I lean forward, smiling. ‘Oh, that’s pretty.’
‘Hm?’ She asks, her eyes twinkling in the sunlight, uninhibited by her usual glasses, ‘Is it real?’ I ask. Pointing.
‘Oh! Yes.’ Mum nods, her hand resting over the tooth, her pointer and thumb caressing it between them, rolling the tooth gently up and down.
‘Yours, actually.’
‘Mine?’ I ask, my heart fluttering, flattered, warmed. Yet guilt compounds still. Seeing her makes my chest ache. It feels wrong to let her love me. I wish she would visit less, though that thought makes my stomach turn.
‘Oh, Mum,’ I whisper, reaching forward. She clasped my hand in hers. Her palm cold against my knuckles. ‘Is it a front tooth?’
She nods, watching me.
My front tooth, I thought, head-spinning. I remember finding an extra two dollars waiting for me the morning after I lost them. They were the special teeth, the ones that symbolizes youth and childhood, the ones everyone has a story about. I suddenly still. The warmth fading as the cool reminder settles in my bones. My story doesn’t match. My palms grow wet with sweat.
‘But … Mum,’
I falter, blinking.
‘I … I thought … I lost those at school. I did … didn’t I? I … I swear I lost them at school.’ I try to look up at her, but I can’t tear my eyes from the tooth.
I start to pull my hand away and Mum grips it tighter, so tight my knuckles press together, it begins to ache again, this time I wince.
‘Mum, that hurts. ’
‘You did.’ She answers, still smiling. ‘One of them.’
I shake my head. ‘No, no, I swear it was both. Mum?’
Her nails dig into my skin. Her eyes are hard, the blue sharp as ice now, cold.
Her lips are still stretched in a smile. An old fear curls in my stomach as I look at her. Liquid hot and burning, bubbling up my throat. I drop my gaze, avoiding hers. I feel sick.
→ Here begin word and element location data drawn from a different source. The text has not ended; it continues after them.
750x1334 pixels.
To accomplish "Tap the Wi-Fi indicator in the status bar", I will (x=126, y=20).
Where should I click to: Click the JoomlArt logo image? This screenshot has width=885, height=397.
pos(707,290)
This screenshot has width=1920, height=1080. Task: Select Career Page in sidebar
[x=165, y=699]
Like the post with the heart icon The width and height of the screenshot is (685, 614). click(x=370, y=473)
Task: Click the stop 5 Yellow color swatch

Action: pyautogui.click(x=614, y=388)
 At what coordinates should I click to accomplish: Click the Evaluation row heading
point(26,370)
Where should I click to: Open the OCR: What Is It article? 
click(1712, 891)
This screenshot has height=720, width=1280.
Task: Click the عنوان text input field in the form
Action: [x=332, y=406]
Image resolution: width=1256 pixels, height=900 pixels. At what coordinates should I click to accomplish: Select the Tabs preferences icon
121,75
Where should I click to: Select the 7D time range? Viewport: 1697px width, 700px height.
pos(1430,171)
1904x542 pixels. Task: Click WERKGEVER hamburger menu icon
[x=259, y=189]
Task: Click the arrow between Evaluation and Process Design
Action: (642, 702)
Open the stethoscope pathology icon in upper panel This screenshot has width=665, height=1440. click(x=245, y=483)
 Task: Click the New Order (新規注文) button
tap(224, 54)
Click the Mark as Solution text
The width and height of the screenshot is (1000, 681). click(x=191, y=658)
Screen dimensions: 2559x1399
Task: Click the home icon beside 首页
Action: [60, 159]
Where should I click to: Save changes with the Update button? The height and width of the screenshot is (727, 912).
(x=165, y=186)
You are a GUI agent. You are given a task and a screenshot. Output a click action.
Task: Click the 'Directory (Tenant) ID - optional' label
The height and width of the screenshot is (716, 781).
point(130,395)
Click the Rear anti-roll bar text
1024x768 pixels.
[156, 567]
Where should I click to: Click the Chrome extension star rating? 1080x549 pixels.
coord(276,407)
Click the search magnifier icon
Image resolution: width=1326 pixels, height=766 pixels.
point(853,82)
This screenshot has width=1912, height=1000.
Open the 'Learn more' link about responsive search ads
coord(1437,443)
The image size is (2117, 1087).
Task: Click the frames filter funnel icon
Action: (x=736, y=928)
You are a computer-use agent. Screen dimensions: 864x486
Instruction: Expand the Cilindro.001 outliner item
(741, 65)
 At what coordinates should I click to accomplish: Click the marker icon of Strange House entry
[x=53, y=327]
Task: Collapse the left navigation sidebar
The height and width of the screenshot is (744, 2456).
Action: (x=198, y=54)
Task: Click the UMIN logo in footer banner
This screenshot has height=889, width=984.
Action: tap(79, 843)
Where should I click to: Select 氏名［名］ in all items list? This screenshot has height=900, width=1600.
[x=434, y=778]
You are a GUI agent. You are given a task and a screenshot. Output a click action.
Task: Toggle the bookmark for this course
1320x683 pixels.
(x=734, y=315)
‘Just one,’ Mum said, her voice sweet. ‘Don’t you remember how you lost the other one?’
I shake my head, though I did know, or I had thought I did. The burn in my throat turns to heaving retches, my body jerks in my chair, I cannot pull away and Mum is disappearing into memory. The chair screeches as I pull, my shoulder aches as I attempt to yank myself away yet still Mum clings on.
‘Yes, you do.’ She said, leaning closer, blood curling under her neatly manicured nails. ‘I do too.’
I can’t see her anymore. I can feel it again. Feel my face pummelled into the couch cushions, the material rubbing harshly against my skin, the crochet blanket marking my face to match. I can feel her weight above me, on top of me, her hand on the back of my head, squeezing. I can feel my tooth catching on the blanket, feel her hand yanking me upwards. I can taste the blood in my mouth and the salty snot and tears.
I can see my tooth. I can see my tooth.